#### [Problem details]
Please format the rows between the lines holding "will tap(214, 16)." and "click(15, 331)", inclusive, as a two-column CSV with the headers instruction and response. Give one CSV line per row: the instruction text under instruction and its answer under response, each in a single quoted field with line breaks replaced by spaces.

Rows on target coordinates

....................

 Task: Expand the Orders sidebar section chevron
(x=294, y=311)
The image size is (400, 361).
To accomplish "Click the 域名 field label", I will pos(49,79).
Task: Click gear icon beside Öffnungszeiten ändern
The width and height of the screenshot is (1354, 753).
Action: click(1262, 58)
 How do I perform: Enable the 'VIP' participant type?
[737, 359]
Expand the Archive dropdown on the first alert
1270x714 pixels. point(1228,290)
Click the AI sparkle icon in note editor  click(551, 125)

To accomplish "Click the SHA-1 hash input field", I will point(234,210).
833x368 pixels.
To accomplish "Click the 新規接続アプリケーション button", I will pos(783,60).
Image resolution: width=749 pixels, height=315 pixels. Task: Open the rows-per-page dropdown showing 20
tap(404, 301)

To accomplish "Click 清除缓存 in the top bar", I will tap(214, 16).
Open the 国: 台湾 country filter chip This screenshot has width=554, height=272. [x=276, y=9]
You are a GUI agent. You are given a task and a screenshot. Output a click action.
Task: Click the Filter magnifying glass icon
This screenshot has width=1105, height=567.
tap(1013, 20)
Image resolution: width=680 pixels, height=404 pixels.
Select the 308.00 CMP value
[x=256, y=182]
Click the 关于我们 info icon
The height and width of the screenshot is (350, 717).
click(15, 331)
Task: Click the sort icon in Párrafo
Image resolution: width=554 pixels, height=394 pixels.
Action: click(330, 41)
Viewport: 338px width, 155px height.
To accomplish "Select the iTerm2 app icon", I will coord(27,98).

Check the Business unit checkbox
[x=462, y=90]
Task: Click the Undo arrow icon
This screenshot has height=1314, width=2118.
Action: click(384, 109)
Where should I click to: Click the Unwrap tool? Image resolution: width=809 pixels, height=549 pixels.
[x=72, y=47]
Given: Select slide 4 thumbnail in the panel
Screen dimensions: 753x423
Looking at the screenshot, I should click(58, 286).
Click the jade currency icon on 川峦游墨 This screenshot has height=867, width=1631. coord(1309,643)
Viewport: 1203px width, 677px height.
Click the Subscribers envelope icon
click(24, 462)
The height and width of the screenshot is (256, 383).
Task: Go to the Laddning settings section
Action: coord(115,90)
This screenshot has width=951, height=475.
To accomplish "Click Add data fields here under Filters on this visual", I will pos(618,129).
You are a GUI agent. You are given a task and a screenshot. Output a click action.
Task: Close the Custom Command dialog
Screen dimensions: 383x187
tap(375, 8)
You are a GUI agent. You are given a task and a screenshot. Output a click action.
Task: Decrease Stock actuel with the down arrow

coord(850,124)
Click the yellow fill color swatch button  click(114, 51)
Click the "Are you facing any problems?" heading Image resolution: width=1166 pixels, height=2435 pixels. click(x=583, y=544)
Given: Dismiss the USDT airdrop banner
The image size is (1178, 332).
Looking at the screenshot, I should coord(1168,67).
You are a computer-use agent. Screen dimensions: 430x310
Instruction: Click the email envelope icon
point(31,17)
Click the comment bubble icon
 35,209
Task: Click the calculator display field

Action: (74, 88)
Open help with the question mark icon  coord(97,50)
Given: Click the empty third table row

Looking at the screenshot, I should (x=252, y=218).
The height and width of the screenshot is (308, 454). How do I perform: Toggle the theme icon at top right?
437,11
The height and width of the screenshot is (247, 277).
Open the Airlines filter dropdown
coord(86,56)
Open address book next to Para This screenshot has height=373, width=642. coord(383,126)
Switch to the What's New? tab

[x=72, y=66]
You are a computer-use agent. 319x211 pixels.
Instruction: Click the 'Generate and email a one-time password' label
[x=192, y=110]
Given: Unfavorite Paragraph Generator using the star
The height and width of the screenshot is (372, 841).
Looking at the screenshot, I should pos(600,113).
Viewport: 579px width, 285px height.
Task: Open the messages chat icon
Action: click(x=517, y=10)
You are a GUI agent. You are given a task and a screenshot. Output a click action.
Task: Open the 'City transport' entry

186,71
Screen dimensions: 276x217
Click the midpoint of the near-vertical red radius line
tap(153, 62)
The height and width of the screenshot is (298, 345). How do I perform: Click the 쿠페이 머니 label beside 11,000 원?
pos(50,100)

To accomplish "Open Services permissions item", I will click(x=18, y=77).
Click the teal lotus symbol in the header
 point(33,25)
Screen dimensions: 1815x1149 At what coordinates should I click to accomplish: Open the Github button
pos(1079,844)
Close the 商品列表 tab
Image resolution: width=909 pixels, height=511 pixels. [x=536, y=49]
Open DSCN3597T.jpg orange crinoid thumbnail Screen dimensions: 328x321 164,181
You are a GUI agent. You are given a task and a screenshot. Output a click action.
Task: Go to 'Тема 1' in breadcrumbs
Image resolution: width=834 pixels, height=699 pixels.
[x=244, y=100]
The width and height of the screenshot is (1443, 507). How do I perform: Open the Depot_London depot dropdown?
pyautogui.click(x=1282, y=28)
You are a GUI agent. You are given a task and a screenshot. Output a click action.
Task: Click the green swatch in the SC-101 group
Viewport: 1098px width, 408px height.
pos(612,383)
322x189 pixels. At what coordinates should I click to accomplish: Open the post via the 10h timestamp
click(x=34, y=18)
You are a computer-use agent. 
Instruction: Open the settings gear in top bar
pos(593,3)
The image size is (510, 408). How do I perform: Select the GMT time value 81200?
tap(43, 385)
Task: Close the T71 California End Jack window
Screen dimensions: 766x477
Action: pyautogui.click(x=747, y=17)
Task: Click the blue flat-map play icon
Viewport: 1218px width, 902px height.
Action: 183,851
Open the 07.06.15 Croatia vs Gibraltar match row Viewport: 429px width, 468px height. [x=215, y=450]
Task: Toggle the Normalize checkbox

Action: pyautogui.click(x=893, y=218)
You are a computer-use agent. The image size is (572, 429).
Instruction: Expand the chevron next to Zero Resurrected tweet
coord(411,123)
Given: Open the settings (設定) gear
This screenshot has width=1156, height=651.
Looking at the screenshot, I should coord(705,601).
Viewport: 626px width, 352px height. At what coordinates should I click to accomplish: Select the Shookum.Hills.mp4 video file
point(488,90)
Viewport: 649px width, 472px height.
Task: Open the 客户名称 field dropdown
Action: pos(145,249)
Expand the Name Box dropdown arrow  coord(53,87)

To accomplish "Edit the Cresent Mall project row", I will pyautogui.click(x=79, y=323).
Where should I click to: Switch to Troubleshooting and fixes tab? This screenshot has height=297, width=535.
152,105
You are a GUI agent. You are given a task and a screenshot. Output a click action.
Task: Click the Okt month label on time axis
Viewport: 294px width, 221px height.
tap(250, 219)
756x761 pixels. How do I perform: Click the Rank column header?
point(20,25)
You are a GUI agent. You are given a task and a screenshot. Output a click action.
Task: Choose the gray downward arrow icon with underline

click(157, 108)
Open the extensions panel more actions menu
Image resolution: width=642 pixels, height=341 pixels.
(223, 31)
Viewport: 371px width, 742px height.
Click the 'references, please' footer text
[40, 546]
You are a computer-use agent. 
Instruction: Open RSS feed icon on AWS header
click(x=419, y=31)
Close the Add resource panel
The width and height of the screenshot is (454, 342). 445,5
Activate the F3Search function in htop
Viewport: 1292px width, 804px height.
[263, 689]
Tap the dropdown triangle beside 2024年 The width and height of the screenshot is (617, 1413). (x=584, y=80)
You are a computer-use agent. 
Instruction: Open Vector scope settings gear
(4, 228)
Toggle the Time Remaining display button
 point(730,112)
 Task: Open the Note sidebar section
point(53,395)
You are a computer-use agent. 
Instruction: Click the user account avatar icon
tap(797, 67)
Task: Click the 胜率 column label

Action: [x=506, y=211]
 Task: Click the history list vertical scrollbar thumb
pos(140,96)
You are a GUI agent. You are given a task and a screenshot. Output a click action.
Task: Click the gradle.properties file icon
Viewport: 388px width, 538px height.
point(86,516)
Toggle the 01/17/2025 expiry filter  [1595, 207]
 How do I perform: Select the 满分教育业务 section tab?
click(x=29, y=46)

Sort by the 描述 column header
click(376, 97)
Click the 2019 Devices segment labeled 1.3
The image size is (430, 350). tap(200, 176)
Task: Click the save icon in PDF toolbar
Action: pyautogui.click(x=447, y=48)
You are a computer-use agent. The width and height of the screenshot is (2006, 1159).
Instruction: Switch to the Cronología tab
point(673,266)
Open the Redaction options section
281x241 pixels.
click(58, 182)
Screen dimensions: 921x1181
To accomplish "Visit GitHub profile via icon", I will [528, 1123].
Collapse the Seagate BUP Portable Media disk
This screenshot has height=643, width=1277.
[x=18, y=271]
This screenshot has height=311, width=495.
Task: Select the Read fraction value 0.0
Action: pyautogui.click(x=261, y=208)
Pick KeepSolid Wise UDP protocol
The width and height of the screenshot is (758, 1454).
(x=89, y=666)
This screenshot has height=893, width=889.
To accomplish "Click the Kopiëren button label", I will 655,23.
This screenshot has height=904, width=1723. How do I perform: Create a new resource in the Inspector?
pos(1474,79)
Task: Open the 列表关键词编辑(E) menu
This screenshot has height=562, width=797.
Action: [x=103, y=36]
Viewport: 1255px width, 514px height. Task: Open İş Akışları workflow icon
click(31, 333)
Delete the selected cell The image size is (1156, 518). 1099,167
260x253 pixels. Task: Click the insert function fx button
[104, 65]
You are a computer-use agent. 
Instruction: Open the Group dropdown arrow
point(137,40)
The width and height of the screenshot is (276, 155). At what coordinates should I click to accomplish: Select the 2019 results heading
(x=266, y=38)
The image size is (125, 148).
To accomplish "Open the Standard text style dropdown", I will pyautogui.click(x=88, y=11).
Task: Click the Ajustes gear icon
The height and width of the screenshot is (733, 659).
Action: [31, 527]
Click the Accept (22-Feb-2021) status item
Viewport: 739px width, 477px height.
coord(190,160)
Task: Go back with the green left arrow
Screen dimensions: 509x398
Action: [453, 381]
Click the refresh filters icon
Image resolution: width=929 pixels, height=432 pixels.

....................

#### [The solution]
instruction,response
"To accomplish ""Click 清除缓存 in the top bar"",","I will tap(214, 16)."
"Open the 国: 台湾 country filter chip This screenshot has width=554, height=272.","[x=276, y=9]"
"You are a GUI agent. You are given a task and a screenshot. Output a click action. Task: Click the Filter magnifying glass icon This screenshot has width=1105, height=567.","tap(1013, 20)"
"Image resolution: width=680 pixels, height=404 pixels. Select the 308.00 CMP value","[x=256, y=182]"
"Click the 关于我们 info icon The height and width of the screenshot is (350, 717).","click(15, 331)"